This other frequency is known as the deviation frequency. (In p-m systems instead of the deviation frequency we are concerned with a phase deviation.) In FM transmitters the importance of frequency multiplication is twofold. One use is to increase the instantaneous value of the oscillator frequency, and the other to increase the amount of frequency deviation. (In a p-m system, it is the phase deviation or its equivalent frequency deviation which must be increased besides the oscillator frequency.) In direct and indirect FM the final trans mitted frequency is quite high. In the old FM band it was anywhere from 42 to 50 mhz, whereas in the new band it is more than twice as high, being anywhere between 88 and 108 mhz. If a variable frequency oscillator (vfo) were to produce such high frequencies, the oscillator would be extremely unstable at these high frequencies. The slightest amount of instability may throw the oscillator off by a very small percentage and around 100 mhz this percentage of instability is quite a number of kilocycles. Consequently, the oscillator works at a much lower frequency, and by the use of frequency multiplication the necessary frequency of transmission is reached.
Some might make the suggestion that automatic frequency control, afc, be employed at these high oscillator frequencies to prevent oscillator drift. The idea, although well founded, is not applicable to oscillators at these high frequencies. While an afc circuit may stabilize oscillator drift, the afc circuit itself is not 100 percent perfect, and, when operated at 100 mhz, it does not provide sufficient stability.
Crystal controlled oscillators are not used at these high frequencies (even though crystal oscillators are very stable) because it is a practical impossibility to manufacture crystals to operate at such high frequencies. Therefore, even with crystal controlled oscillators employed in transmitters (especially p-m transmitters), frequency multiplication has to be used to increase the fundamental frequency of the oscillator to the desired frequency of transmission.
If frequency multiplication were employed only to increase the oscillator frequency, as in AM, the problems would easily be solved.
However, we have to take into account the deviation of the oscillator signal in frequency when FM is used and in phase when p.m. is used.
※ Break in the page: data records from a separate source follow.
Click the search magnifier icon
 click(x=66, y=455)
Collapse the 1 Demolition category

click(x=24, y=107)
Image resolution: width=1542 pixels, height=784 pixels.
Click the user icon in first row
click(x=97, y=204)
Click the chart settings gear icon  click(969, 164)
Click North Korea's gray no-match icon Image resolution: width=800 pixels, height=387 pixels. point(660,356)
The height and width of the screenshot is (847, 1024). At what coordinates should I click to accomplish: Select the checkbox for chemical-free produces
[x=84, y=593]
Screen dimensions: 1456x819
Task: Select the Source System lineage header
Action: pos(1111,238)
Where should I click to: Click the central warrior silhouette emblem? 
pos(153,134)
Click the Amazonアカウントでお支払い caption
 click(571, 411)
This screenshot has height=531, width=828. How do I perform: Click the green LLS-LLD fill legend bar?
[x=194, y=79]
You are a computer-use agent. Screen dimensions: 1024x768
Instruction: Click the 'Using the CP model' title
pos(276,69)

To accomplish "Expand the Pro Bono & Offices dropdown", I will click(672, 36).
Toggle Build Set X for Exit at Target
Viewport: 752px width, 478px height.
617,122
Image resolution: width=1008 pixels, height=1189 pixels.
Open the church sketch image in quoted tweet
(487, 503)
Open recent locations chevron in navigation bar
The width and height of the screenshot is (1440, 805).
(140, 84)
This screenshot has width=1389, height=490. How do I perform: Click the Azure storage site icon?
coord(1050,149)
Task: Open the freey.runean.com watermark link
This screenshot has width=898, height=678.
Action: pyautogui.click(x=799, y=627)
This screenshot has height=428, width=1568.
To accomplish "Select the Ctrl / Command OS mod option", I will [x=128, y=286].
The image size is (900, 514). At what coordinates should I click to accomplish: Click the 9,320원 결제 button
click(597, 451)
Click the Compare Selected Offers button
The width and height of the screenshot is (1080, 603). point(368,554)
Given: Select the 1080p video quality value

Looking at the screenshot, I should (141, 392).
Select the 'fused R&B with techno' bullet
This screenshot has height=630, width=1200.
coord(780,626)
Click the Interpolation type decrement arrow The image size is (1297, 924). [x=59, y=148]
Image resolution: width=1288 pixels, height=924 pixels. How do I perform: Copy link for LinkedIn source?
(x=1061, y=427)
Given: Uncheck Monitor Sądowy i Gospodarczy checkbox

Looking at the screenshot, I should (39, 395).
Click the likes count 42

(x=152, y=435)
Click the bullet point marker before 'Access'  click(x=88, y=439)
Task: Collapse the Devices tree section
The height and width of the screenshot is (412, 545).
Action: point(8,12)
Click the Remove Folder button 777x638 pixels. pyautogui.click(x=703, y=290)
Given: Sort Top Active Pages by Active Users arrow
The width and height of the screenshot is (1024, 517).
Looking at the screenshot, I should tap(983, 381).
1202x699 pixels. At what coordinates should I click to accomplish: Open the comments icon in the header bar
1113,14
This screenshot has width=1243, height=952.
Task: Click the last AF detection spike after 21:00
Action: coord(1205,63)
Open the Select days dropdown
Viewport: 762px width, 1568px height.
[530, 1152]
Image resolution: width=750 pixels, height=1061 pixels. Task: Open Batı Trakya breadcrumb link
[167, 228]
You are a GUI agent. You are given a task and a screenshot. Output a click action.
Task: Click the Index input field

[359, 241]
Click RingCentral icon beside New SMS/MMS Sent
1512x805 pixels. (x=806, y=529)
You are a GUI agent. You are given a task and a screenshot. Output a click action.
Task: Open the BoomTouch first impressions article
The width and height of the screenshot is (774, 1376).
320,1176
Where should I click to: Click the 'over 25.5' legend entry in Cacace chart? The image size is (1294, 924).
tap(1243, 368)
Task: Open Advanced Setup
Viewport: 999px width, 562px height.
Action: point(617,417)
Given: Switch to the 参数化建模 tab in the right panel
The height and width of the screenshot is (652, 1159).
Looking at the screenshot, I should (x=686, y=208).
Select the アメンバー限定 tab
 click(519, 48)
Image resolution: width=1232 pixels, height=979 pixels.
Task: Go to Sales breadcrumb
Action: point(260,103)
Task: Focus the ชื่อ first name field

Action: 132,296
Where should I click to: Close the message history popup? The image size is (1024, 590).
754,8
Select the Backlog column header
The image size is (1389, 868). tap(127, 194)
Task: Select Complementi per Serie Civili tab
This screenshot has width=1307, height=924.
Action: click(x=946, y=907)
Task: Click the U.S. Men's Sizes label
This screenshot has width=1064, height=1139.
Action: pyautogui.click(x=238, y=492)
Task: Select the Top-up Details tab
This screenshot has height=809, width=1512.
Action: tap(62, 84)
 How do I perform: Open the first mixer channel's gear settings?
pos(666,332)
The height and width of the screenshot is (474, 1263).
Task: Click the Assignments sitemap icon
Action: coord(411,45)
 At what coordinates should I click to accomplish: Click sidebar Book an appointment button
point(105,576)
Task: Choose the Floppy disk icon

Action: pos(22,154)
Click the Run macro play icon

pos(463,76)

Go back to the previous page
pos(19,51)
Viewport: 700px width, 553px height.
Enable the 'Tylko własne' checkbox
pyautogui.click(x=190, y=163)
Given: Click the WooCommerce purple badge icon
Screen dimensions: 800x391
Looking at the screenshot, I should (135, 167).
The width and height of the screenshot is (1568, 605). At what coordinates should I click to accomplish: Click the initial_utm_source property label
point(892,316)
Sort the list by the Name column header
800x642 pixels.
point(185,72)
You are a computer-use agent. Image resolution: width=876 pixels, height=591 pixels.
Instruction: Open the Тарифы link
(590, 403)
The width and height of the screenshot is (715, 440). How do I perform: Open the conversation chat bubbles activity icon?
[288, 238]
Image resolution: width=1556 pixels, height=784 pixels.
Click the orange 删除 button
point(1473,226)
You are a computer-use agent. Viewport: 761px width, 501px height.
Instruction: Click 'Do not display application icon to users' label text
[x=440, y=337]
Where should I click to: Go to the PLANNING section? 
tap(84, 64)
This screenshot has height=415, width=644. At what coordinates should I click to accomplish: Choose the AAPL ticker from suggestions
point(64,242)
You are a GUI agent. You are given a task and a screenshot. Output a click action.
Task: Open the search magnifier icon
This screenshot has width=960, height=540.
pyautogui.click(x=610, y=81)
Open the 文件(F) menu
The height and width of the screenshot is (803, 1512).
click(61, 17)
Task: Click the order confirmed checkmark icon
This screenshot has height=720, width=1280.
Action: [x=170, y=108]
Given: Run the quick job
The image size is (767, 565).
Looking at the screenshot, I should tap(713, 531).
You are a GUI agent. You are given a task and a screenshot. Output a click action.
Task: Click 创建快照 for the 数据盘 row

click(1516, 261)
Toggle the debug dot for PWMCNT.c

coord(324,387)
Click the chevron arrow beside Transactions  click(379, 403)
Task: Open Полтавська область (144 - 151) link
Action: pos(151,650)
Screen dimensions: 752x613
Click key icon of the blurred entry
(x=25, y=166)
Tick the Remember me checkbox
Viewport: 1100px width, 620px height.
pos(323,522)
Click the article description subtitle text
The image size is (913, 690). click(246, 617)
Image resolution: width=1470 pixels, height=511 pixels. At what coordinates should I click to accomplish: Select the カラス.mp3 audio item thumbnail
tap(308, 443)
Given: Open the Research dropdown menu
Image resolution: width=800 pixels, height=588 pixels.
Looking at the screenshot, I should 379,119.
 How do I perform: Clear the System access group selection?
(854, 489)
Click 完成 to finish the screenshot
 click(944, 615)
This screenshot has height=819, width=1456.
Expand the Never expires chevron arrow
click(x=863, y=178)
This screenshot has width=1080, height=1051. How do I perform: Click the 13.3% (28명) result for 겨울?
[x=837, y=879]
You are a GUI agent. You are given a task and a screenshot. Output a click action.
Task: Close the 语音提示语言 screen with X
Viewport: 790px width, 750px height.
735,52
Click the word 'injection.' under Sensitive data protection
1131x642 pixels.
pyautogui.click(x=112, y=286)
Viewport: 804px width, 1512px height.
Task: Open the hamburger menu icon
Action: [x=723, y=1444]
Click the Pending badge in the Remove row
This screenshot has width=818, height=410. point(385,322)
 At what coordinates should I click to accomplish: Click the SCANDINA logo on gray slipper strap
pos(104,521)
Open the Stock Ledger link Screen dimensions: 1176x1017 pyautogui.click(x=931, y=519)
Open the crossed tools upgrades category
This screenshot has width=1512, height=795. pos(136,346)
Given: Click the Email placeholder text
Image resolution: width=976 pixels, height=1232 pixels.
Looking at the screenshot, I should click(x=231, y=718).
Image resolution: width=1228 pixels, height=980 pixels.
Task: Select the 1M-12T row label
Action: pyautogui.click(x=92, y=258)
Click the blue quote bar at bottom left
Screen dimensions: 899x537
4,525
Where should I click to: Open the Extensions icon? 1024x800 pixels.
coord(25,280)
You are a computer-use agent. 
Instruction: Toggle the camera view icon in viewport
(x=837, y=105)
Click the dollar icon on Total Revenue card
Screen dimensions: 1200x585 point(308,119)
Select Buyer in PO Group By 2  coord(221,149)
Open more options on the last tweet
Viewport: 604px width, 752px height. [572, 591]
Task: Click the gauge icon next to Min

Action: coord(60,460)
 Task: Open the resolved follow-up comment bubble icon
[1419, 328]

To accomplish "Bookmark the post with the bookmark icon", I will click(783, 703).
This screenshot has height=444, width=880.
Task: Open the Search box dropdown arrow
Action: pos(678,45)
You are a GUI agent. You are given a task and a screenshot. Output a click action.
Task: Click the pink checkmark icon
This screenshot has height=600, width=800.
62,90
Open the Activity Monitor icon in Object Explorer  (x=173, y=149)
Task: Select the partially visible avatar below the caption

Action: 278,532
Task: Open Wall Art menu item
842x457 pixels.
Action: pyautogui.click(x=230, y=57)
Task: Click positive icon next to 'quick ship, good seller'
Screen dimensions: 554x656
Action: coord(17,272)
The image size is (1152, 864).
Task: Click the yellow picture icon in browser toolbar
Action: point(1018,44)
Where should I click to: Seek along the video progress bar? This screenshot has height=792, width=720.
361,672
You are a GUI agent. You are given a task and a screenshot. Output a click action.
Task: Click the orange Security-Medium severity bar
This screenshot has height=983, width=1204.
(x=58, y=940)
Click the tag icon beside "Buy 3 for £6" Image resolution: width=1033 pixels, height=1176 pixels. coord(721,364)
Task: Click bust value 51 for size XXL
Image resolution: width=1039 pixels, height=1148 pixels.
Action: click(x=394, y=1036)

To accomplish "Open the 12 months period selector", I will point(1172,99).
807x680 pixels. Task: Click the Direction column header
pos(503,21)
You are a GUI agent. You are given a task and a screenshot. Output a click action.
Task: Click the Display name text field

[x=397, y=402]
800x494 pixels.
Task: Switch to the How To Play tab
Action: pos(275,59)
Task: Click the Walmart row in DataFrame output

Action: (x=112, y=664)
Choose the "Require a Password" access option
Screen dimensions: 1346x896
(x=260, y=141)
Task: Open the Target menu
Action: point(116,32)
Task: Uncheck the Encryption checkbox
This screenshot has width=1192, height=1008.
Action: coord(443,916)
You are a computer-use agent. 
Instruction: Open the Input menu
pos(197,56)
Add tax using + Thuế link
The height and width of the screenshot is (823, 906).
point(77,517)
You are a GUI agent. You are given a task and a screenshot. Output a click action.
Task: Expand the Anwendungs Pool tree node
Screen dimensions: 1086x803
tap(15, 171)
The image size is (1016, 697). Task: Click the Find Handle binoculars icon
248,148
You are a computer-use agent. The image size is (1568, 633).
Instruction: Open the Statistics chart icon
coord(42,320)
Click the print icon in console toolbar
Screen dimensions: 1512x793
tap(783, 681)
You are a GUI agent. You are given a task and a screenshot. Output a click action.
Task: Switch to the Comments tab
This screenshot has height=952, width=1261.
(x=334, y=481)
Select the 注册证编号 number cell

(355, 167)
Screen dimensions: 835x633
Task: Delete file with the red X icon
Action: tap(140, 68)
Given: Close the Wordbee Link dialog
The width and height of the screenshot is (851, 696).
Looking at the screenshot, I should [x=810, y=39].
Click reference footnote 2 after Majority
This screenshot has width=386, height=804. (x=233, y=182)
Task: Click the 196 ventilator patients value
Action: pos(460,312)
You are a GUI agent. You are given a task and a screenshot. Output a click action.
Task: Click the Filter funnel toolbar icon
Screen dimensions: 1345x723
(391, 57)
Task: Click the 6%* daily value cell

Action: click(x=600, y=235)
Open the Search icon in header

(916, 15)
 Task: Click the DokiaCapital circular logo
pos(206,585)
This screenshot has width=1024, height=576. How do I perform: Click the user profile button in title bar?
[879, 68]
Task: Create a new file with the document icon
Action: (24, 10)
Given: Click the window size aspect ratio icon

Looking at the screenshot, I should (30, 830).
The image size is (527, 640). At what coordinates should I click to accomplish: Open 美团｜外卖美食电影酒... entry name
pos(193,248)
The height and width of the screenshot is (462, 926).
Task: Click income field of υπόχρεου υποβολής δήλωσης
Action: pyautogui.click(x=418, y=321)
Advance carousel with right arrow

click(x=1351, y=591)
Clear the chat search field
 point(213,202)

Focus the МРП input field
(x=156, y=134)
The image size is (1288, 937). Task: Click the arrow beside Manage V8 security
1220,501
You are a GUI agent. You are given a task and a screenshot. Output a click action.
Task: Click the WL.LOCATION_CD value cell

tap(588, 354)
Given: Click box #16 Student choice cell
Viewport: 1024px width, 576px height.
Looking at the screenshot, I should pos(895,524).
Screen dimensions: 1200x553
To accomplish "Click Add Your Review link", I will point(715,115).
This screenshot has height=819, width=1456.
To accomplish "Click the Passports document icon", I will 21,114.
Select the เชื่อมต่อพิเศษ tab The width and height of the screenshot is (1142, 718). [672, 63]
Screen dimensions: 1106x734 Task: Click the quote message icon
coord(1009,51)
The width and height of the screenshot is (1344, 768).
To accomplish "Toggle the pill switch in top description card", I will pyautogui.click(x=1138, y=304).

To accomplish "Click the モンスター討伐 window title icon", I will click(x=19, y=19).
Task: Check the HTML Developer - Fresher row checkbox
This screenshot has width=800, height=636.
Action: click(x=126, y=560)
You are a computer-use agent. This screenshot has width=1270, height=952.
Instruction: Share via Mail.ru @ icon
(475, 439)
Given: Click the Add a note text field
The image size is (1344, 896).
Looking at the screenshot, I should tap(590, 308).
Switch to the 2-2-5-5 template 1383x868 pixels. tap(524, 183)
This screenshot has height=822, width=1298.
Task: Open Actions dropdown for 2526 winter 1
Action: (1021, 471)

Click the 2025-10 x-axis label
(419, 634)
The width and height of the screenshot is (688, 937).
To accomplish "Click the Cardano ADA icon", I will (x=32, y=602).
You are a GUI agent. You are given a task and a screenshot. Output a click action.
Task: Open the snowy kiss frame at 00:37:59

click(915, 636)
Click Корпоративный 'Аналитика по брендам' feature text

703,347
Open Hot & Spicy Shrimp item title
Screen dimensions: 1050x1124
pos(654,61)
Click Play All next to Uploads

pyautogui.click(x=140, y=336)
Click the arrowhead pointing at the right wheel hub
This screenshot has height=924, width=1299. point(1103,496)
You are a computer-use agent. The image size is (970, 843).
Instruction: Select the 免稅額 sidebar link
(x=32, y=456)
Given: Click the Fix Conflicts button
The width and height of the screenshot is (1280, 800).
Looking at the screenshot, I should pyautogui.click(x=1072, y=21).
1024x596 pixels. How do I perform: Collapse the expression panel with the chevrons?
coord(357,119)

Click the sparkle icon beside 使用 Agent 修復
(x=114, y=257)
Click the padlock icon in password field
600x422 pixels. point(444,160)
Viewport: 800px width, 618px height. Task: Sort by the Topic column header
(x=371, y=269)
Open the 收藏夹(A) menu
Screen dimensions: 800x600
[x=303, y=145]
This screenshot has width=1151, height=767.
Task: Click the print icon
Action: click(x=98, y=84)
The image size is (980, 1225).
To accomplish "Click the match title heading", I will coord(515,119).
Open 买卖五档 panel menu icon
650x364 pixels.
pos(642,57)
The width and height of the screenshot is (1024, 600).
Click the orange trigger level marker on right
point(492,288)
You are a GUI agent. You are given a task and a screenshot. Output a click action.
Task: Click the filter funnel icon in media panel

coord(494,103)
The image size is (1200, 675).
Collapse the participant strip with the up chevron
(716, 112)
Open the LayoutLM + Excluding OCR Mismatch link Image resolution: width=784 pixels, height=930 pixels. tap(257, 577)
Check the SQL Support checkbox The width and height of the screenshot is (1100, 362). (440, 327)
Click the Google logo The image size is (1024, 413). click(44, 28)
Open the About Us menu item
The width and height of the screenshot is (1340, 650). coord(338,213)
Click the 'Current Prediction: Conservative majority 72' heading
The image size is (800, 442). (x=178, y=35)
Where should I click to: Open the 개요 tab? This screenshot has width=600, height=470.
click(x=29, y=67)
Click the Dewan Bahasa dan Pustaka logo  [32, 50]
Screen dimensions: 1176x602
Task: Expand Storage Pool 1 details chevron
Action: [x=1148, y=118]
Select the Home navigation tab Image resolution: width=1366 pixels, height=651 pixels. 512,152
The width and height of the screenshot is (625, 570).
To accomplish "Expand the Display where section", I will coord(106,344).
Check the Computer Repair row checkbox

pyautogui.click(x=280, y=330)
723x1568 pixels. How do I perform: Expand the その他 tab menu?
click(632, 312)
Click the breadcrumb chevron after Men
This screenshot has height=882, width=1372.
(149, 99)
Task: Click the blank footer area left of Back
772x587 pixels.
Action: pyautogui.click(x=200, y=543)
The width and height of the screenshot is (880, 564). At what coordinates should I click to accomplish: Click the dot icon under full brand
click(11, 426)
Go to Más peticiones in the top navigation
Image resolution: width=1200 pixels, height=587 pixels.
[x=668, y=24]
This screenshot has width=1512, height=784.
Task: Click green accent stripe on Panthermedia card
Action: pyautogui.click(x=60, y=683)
When modulation occurs in either direct or indirect FM, the deviation of the center .frequency of the oscillator is not so great as is necessary for the final output signal from the transmitter. In other words, the desired frequency deviation (or phase deviation) as required for proper FM broadcasting cannot be obtained directly from the modulator. Hence, to overcome this difficulty, frequency multiplication is used to increase the amount of deviation.
The final result is that frequency multiplication, as employed in FM transmitters, serves two purposes. It increases the center frequency of the oscillator to the desired value for transmission, and, at the same time, it increases the amount of deviation (frequency or phase swing) of the center frequency of the oscillator to that necessary for correct transmission.
Increase of the deviation is the important problem in frequency multiplication of FM It is the deviation that determines the effective bandwidth of the transmitter. Most commercial transmitters today operate on the basis of 75- khz peak deviation for 100 percent modulation, as standardized by the FCC. This means that the peak-to-peak deviation is 150 khz. This type of FM is known as wide-band FM When there is reference to narrow-band FM it means that the frequency deviation used is much smaller than that employed in wide-band FM.
More will be said about narrow-band FM in the next Section.
Understanding how the deviation frequency is multiplied along with the instantaneous oscillator frequency entails some knowledge of the character of the deviation frequency. We know that the amplitude of the audio modulating signal determines how .far the center frequency of the oscillator will shift in frequency, which shift is commonly known as the frequency deviation of the center frequency. At any one instant of time, within the range of frequency deviation, there exists a value of frequency called the instantaneous frequency.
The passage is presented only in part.